Nankudi Vellalar/ Sivagalai Pillaimar

Regions with significant populations
- Tamil Nadu: Thoothukudi, Tirunelveli, Ambasamudram, Korkai, Srivaikuntam

Languages
- Tamil

Religion
- Shaivism

Related ethnic groups
- Tamil people

= Nankudi Vellalar =

Subcates of Vellalar in Tamil Nadu

Nankudi Vellalar, also known as Nangudi Vellalar or Sivakalai Pillaimar, is a sub-caste of Vellalar caste in Tamil Nadu, India. This group of people are considered to be believers and followers of Shaivism, a religion that preaches Shiva, a major deity in Hinduism, as the Supreme God. They also claim descent from the Velir hereditary of Irungovel Pandyas The hereditary headman of the caste was always invested with the title Irungovel. Their origination is from Melaselvanur in the Ramanathapuram District. As they immigrated to Sivagalai, they were highly involved in agriculture activities. Their original stronghold seems to have been southern districts of Tamil Nadu, viz. Thoothukudi, Tirunelveli, Korkai, Ambasamudram, etc. Some of them migrated to Srivaikuntam during the course of time and came to be known as Kottai Vellalar, or "Kottai Pillaimar,” as they built and lived in forts.

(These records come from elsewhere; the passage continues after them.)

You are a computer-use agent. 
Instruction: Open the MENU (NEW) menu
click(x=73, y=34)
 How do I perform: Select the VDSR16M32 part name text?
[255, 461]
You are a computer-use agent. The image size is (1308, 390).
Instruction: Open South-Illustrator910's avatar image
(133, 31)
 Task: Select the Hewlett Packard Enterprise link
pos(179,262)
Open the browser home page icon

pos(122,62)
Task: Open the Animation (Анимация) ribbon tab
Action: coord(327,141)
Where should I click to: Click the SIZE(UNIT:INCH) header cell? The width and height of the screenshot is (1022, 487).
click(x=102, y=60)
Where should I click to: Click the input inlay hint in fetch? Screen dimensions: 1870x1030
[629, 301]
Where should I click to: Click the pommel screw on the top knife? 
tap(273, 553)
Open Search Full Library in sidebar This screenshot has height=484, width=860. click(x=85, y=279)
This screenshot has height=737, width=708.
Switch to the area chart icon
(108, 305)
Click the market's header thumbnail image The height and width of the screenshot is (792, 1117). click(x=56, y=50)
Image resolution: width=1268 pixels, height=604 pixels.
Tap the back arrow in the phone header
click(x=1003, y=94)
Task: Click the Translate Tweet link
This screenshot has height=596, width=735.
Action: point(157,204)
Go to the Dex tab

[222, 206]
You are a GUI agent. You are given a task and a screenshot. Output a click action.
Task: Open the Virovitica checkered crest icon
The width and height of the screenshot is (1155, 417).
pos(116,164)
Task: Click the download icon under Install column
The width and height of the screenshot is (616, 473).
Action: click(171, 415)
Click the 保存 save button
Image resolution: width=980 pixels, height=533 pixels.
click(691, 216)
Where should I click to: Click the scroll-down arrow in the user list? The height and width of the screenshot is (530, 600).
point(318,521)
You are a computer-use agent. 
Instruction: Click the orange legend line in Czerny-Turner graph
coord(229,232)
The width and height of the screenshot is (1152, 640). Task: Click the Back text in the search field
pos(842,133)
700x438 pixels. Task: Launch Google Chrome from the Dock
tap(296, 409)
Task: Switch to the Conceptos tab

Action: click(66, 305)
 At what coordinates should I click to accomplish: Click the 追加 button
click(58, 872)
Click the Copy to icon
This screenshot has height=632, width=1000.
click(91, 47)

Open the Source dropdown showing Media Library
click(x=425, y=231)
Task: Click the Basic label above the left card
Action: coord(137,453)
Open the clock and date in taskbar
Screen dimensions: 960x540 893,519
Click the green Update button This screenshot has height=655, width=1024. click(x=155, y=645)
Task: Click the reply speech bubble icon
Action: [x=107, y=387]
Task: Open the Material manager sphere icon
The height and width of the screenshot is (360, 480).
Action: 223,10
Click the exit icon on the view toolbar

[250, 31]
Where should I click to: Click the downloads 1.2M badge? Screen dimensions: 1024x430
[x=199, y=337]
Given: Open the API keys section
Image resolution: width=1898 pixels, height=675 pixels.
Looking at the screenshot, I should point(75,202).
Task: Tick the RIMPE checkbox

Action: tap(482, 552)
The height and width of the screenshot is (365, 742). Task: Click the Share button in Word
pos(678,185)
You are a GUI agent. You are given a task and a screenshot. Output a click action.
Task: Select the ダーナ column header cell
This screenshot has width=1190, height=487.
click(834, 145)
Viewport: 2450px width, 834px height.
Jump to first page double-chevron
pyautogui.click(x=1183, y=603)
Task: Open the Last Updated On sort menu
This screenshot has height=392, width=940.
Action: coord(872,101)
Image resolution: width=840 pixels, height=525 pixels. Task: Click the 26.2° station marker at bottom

H.R. Pate (b. 1917), the former district collector of Tirunelveli, describes them as great rulers, administrators, agriculturists, merchants, and traders, and as a remarkably prosperous and energetic community.

==Etymology==
Nankudi Vellalar is derived from the words Nar(good), Kudi (community) and Vellalar (farmers), so they were essentially a good community of farmers.

==Caste structure==
The caste is made of a number of matrilineal exogamous clans called Kilais or branches descending from the female line.

==Caste-based Reservation Status==

The Nankudi Vellalar do not avail any benefits under the reservation quota for Backward castes.